• **Task**
Reproduce the listing that follows, line for line.

• **Data shown**
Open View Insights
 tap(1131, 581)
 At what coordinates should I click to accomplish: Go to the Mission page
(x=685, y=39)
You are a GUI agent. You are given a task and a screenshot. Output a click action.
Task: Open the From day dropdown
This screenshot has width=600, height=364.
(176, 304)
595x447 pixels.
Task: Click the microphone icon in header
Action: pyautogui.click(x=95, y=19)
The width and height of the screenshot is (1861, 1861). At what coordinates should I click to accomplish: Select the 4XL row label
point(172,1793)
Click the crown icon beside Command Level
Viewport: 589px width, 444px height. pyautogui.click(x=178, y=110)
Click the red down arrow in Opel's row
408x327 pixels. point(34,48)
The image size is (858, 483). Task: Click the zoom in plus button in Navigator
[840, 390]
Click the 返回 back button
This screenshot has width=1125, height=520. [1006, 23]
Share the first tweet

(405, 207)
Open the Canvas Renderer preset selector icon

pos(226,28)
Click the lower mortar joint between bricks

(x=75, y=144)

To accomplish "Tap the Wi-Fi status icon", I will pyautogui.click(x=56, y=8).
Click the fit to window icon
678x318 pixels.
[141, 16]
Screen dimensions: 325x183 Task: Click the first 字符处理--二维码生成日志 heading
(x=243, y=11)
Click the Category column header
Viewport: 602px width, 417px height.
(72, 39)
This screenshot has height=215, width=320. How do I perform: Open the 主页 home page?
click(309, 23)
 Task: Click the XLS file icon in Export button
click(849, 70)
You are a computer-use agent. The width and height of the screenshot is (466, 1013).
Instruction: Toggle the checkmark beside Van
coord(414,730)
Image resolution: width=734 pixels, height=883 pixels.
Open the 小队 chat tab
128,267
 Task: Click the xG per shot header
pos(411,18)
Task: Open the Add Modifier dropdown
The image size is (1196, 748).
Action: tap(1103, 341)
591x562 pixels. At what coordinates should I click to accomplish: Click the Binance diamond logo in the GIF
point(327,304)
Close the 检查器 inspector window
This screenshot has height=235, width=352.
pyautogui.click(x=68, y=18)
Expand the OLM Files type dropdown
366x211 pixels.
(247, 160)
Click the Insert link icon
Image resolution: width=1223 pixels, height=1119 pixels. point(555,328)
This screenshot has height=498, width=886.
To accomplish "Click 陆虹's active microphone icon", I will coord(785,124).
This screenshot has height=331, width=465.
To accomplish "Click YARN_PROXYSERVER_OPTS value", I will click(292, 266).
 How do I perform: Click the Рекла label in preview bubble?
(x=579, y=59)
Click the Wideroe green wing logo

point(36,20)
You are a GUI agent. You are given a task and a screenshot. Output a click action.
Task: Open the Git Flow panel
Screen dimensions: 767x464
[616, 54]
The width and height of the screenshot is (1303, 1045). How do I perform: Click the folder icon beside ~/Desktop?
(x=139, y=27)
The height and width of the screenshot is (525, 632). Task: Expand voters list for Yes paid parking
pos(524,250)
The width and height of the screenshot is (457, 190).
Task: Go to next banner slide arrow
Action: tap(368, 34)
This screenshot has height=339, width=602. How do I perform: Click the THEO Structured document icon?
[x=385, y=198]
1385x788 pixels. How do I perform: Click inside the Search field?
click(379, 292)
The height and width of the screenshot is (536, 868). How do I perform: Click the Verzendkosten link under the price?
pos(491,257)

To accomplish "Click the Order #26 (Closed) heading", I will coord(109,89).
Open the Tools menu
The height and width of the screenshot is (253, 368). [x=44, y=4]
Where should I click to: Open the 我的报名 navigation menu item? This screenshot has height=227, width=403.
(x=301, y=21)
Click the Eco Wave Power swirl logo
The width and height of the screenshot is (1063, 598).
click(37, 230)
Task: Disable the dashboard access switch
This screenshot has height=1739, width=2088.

• **Answer**
Open View Insights
 tap(1131, 581)
 At what coordinates should I click to accomplish: Go to the Mission page
(x=685, y=39)
You are a GUI agent. You are given a task and a screenshot. Output a click action.
Task: Open the From day dropdown
This screenshot has width=600, height=364.
(176, 304)
595x447 pixels.
Task: Click the microphone icon in header
Action: pyautogui.click(x=95, y=19)
The width and height of the screenshot is (1861, 1861). At what coordinates should I click to accomplish: Select the 4XL row label
point(172,1793)
Click the crown icon beside Command Level
Viewport: 589px width, 444px height. pyautogui.click(x=178, y=110)
Click the red down arrow in Opel's row
408x327 pixels. point(34,48)
The image size is (858, 483). Task: Click the zoom in plus button in Navigator
[840, 390]
Click the 返回 back button
This screenshot has width=1125, height=520. [1006, 23]
Share the first tweet

(405, 207)
Open the Canvas Renderer preset selector icon

pos(226,28)
Click the lower mortar joint between bricks

(x=75, y=144)

To accomplish "Tap the Wi-Fi status icon", I will pyautogui.click(x=56, y=8).
Click the fit to window icon
678x318 pixels.
[141, 16]
Screen dimensions: 325x183 Task: Click the first 字符处理--二维码生成日志 heading
(x=243, y=11)
Click the Category column header
Viewport: 602px width, 417px height.
(72, 39)
This screenshot has height=215, width=320. How do I perform: Open the 主页 home page?
click(309, 23)
 Task: Click the XLS file icon in Export button
click(849, 70)
You are a computer-use agent. The width and height of the screenshot is (466, 1013).
Instruction: Toggle the checkmark beside Van
coord(414,730)
Image resolution: width=734 pixels, height=883 pixels.
Open the 小队 chat tab
128,267
 Task: Click the xG per shot header
pos(411,18)
Task: Open the Add Modifier dropdown
The image size is (1196, 748).
Action: tap(1103, 341)
591x562 pixels. At what coordinates should I click to accomplish: Click the Binance diamond logo in the GIF
point(327,304)
Close the 检查器 inspector window
This screenshot has height=235, width=352.
pyautogui.click(x=68, y=18)
Expand the OLM Files type dropdown
366x211 pixels.
(247, 160)
Click the Insert link icon
Image resolution: width=1223 pixels, height=1119 pixels. point(555,328)
This screenshot has height=498, width=886.
To accomplish "Click 陆虹's active microphone icon", I will coord(785,124).
This screenshot has height=331, width=465.
To accomplish "Click YARN_PROXYSERVER_OPTS value", I will click(292, 266).
 How do I perform: Click the Рекла label in preview bubble?
(x=579, y=59)
Click the Wideroe green wing logo

point(36,20)
You are a GUI agent. You are given a task and a screenshot. Output a click action.
Task: Open the Git Flow panel
Screen dimensions: 767x464
[616, 54]
The width and height of the screenshot is (1303, 1045). How do I perform: Click the folder icon beside ~/Desktop?
(x=139, y=27)
The height and width of the screenshot is (525, 632). Task: Expand voters list for Yes paid parking
pos(524,250)
The width and height of the screenshot is (457, 190).
Task: Go to next banner slide arrow
Action: tap(368, 34)
This screenshot has height=339, width=602. How do I perform: Click the THEO Structured document icon?
[x=385, y=198]
1385x788 pixels. How do I perform: Click inside the Search field?
click(379, 292)
The height and width of the screenshot is (536, 868). How do I perform: Click the Verzendkosten link under the price?
pos(491,257)

To accomplish "Click the Order #26 (Closed) heading", I will coord(109,89).
Open the Tools menu
The height and width of the screenshot is (253, 368). [x=44, y=4]
Where should I click to: Open the 我的报名 navigation menu item? This screenshot has height=227, width=403.
(x=301, y=21)
Click the Eco Wave Power swirl logo
The width and height of the screenshot is (1063, 598).
click(37, 230)
Task: Disable the dashboard access switch
This screenshot has height=1739, width=2088.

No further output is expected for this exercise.